= Beginning of Section =

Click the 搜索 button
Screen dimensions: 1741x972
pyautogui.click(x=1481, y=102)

= End of Section =
= Beginning of Section =

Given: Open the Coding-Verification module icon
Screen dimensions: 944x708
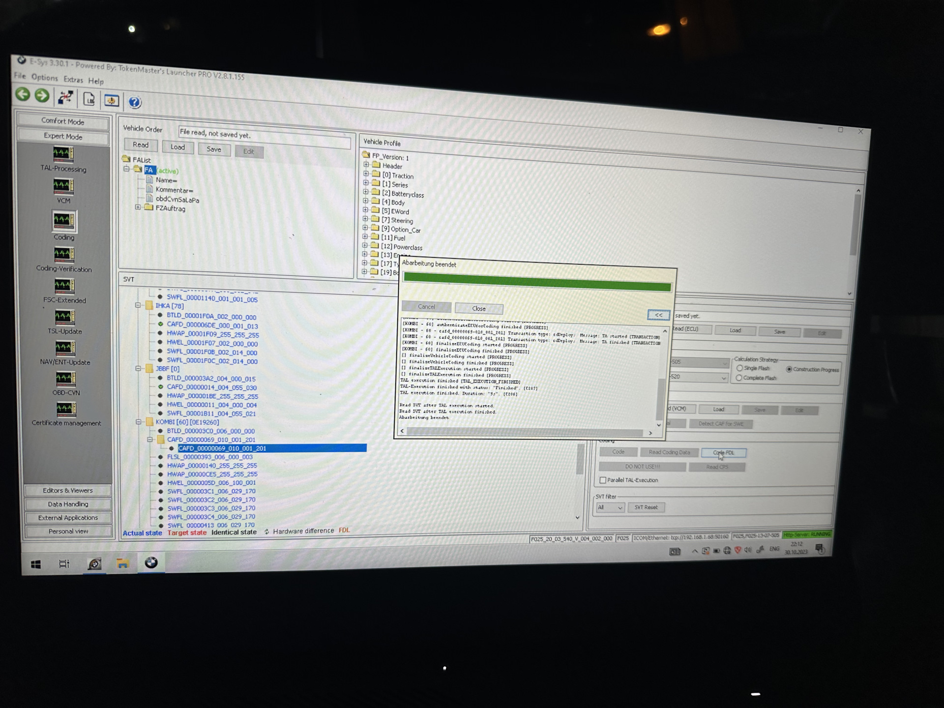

= End of Section =
= Beginning of Section =

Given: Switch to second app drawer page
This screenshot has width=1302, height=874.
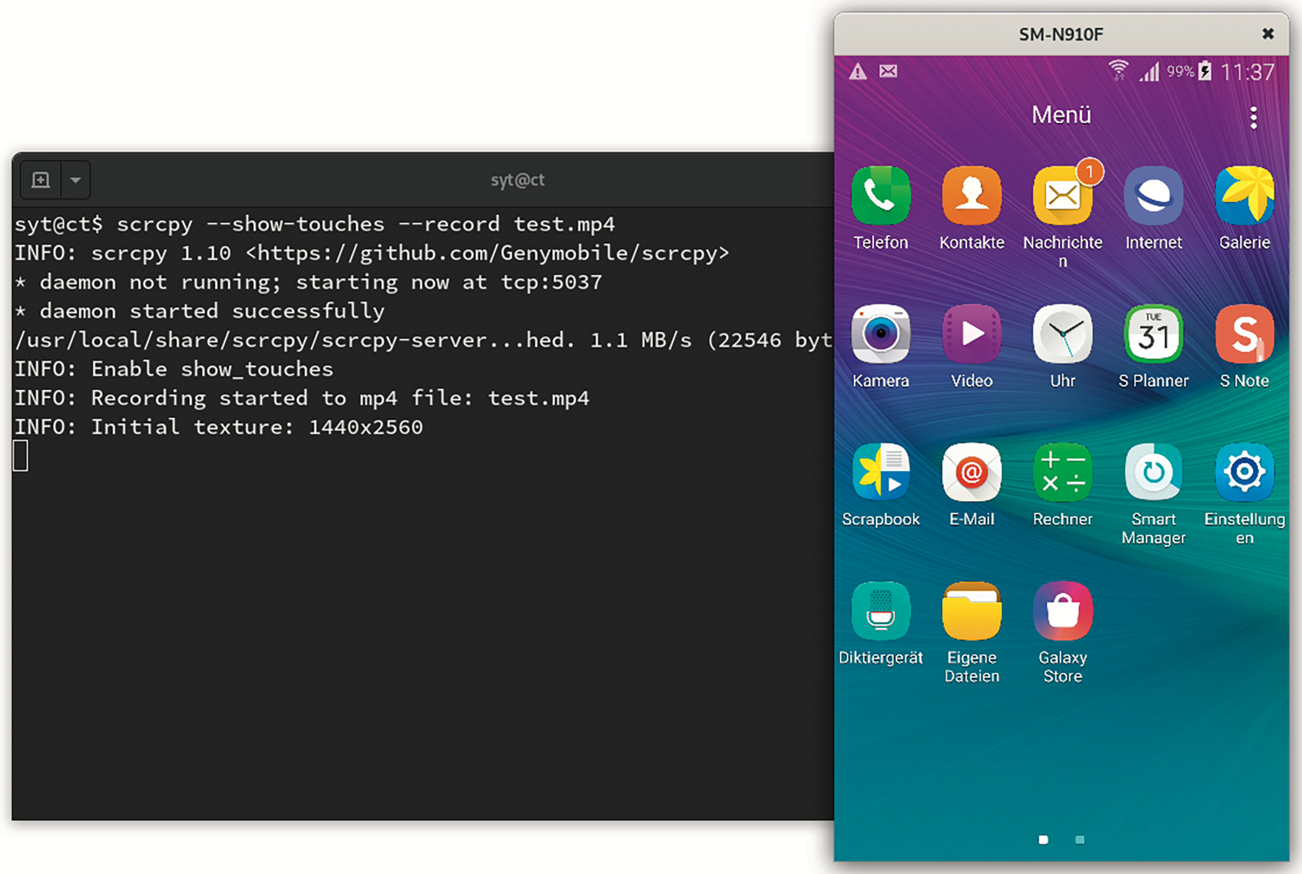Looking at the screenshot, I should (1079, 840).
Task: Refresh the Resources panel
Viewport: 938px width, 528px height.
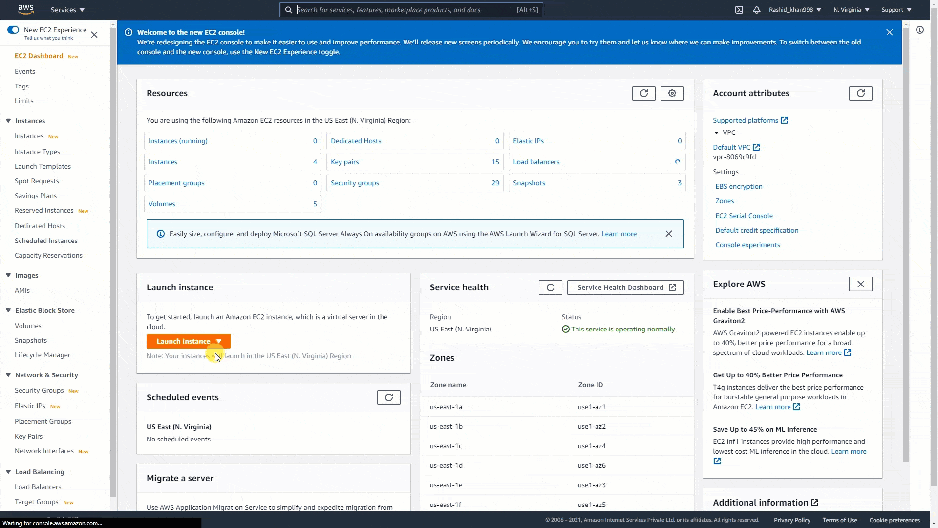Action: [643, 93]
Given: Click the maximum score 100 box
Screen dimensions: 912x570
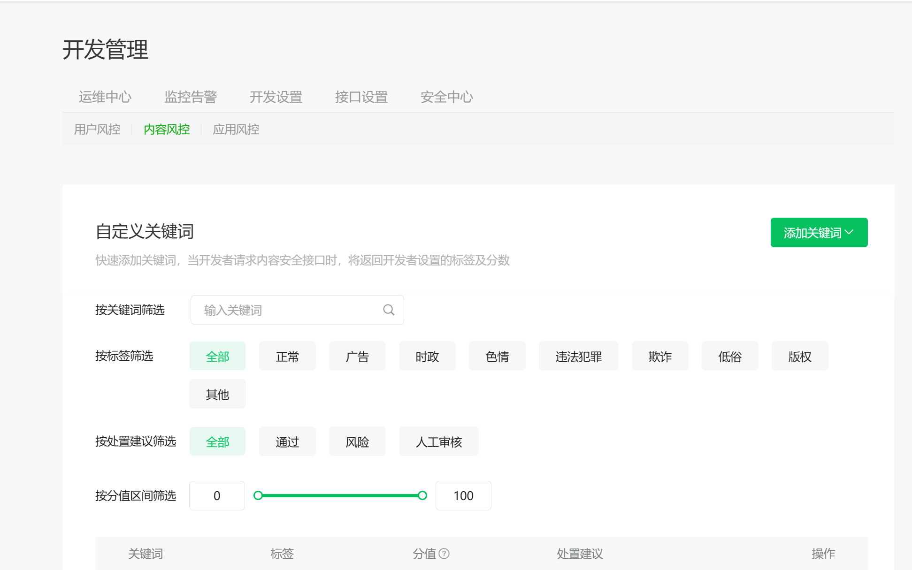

= End of Section =

§ TASK DETAILS
For the material, find the number of lines holding the word "Given" and give that figure and nothing more.

§ SOLUTION FOR THIS TASK
3